Any advice on how we can prevent this in the future would be greatly appreciated.

-Ken


#4

I submitted this issue to CF support. I received a response saying my issue was resolved with no other explanation. When trying to view the support incident linked in the email I just get a 404 error. It appears that they deleted my support ticket.

I understand this is a “free” service that we pay for with our data, but a little transparency as to what causes this issue would be nice. This incident has definitely left a bad taste.


#5

You emailed support from an account not associated with the domain in question so the query was automatically closed as we can’t share information about a zone with anyone but the zone owner. You can resubmit your request from the UI logged in as the account or from the email address associated with the zone.


#6

Thank you very much for the response. I will resubmit the request. It would have saved us both some time if the reason the request was closed was in the email notice.


#7

When checking for whether or not an account is associated with a domain, do you check past history? Just seems like that could be a potential issue in this case, since the problem is that the domain has been removed from the account.


#8

Thanks, @danny.c.eck - The issue @cscharff was highlighting is that I emailed their support from an email address other than the one associated with my CF account. I’ve since resent my request from the correct address but haven’t heard back yet.


#9

After a response from CloudFlare support and a bit of digging, we now know what happened.

Back on July 24th, the nameservers for the domain were briefly pointed away from Cloudflare’s nameservers. Cloudflare notified us that the nameservers had been changed. It further stated that in order for the account to remain active we needed to change the nameservers back to Cloudflare and go to the dashboard and click the “Recheck Nameservers” button.

We changed the nameservers back but didn’t click the button in the dashboard.

In the end, the fault lies with us not following all the instructions. With that said, it would have been nice if Cloudflare had rechecked the nameservers on its own before deleting the zone or sent a second warning message.
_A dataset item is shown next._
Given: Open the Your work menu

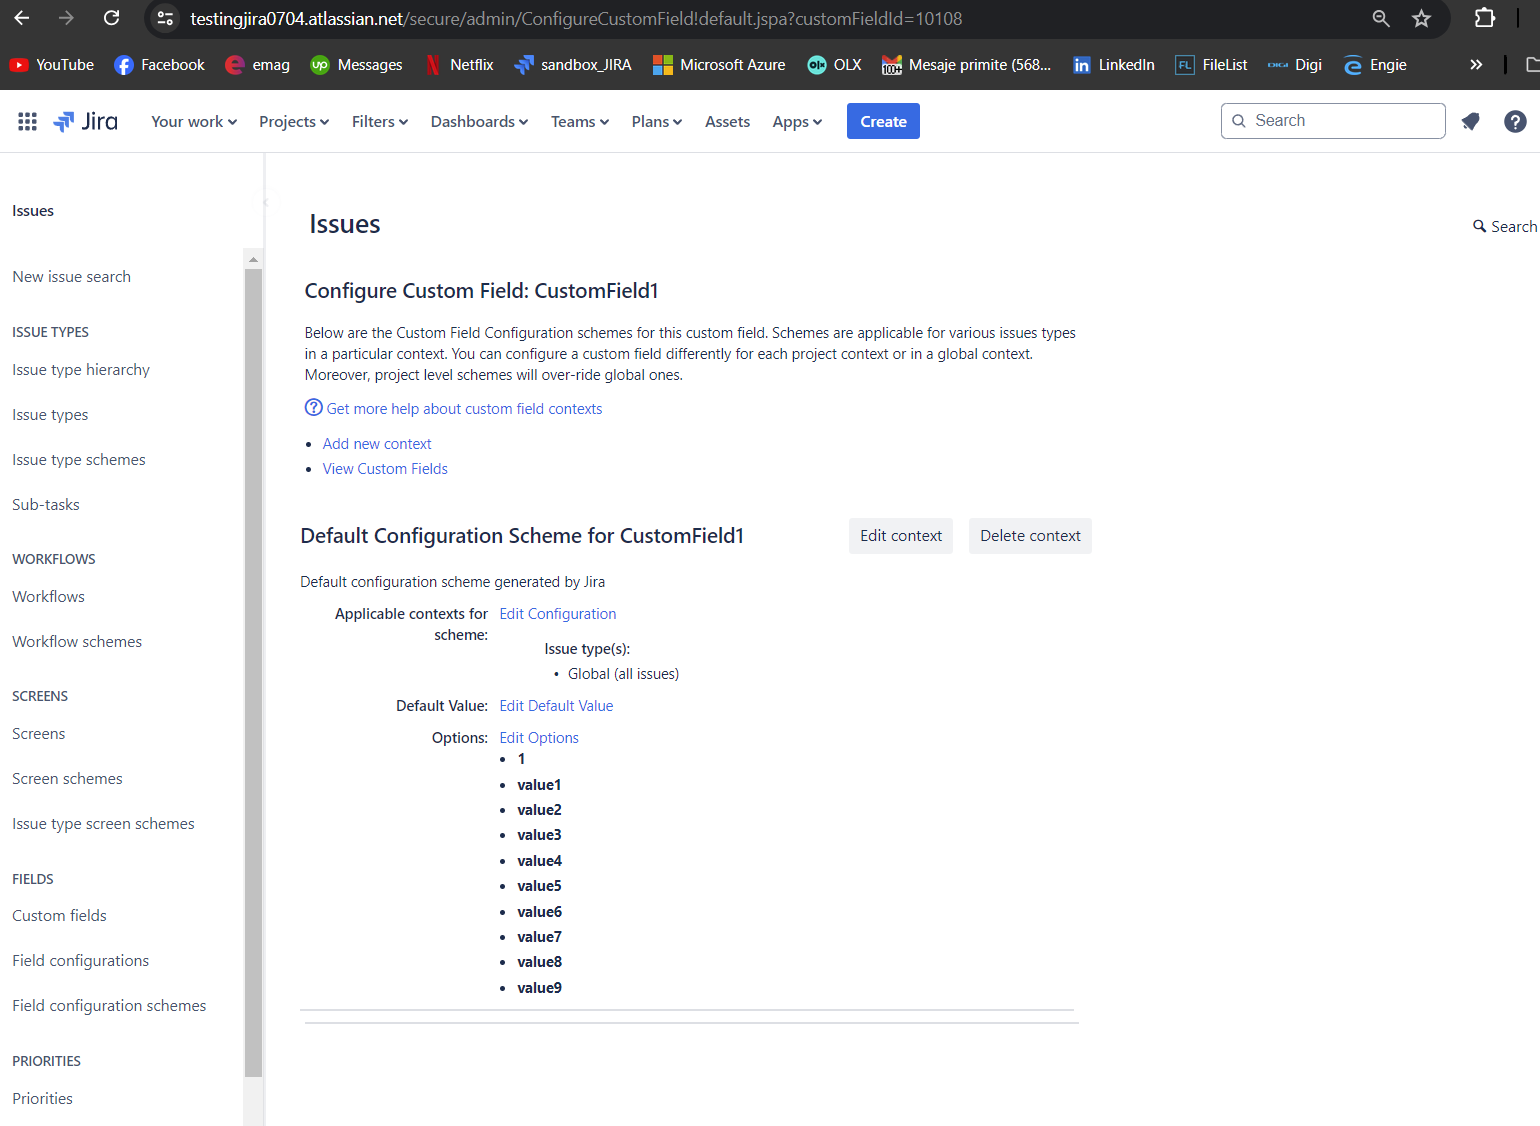Looking at the screenshot, I should pyautogui.click(x=192, y=121).
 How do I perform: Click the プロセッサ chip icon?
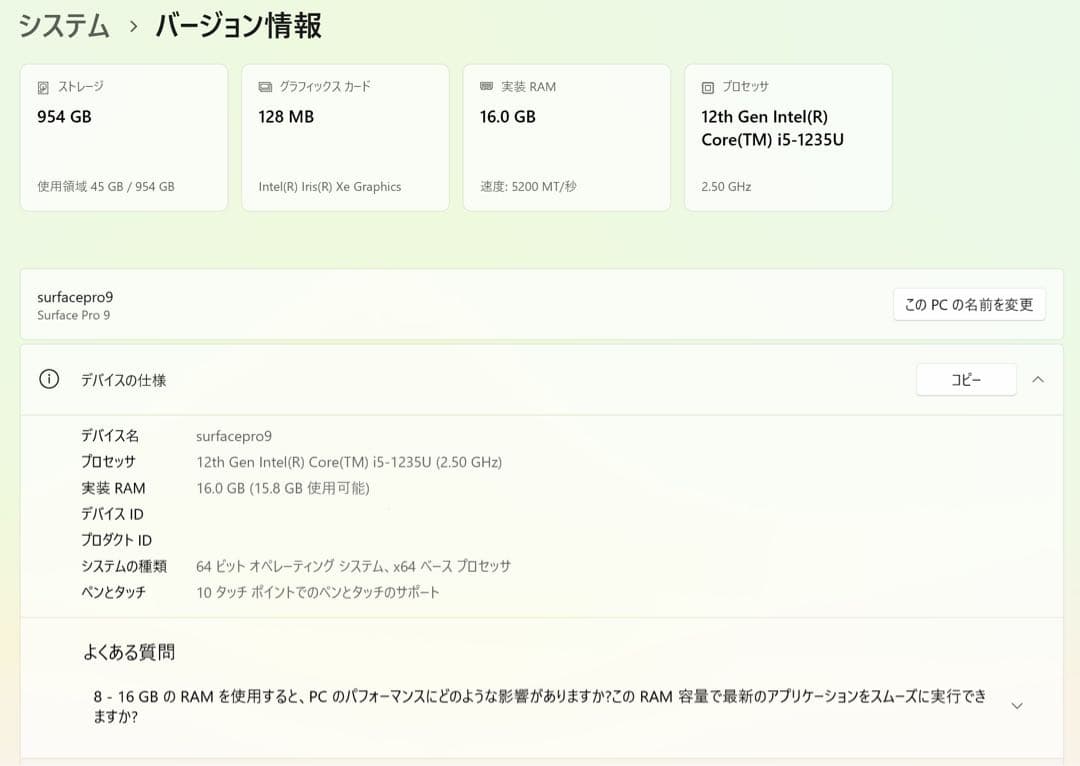[x=707, y=86]
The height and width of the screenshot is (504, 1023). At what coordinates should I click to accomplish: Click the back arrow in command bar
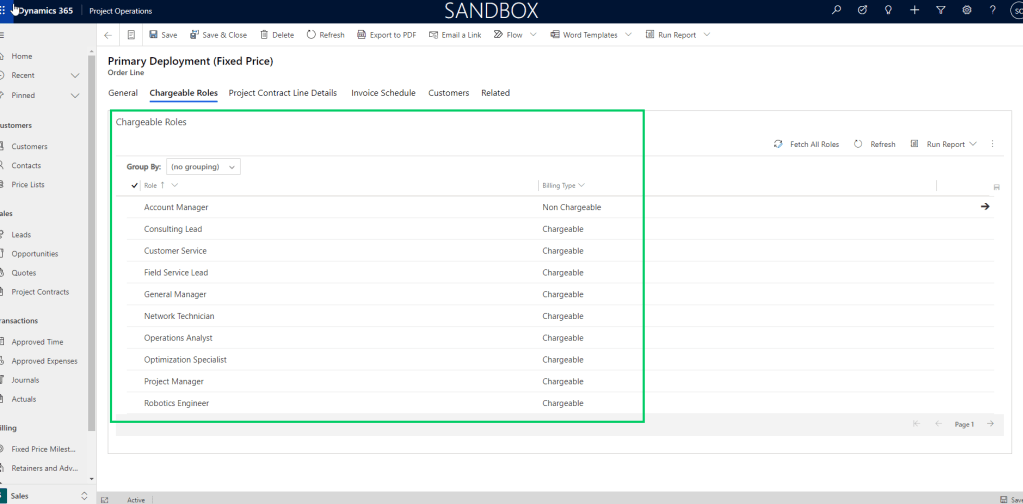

At least we now know what to do if this issue comes up again.


#10

Ah, interesting, we actually likely had something similar come up, since I know that a credit card for renewing one of our domains had expired.

I agree that it’d be nice if it just did one last check before doing the deletion.


#11

This topic was automatically closed 30 days after the last reply. New replies are no longer allowed.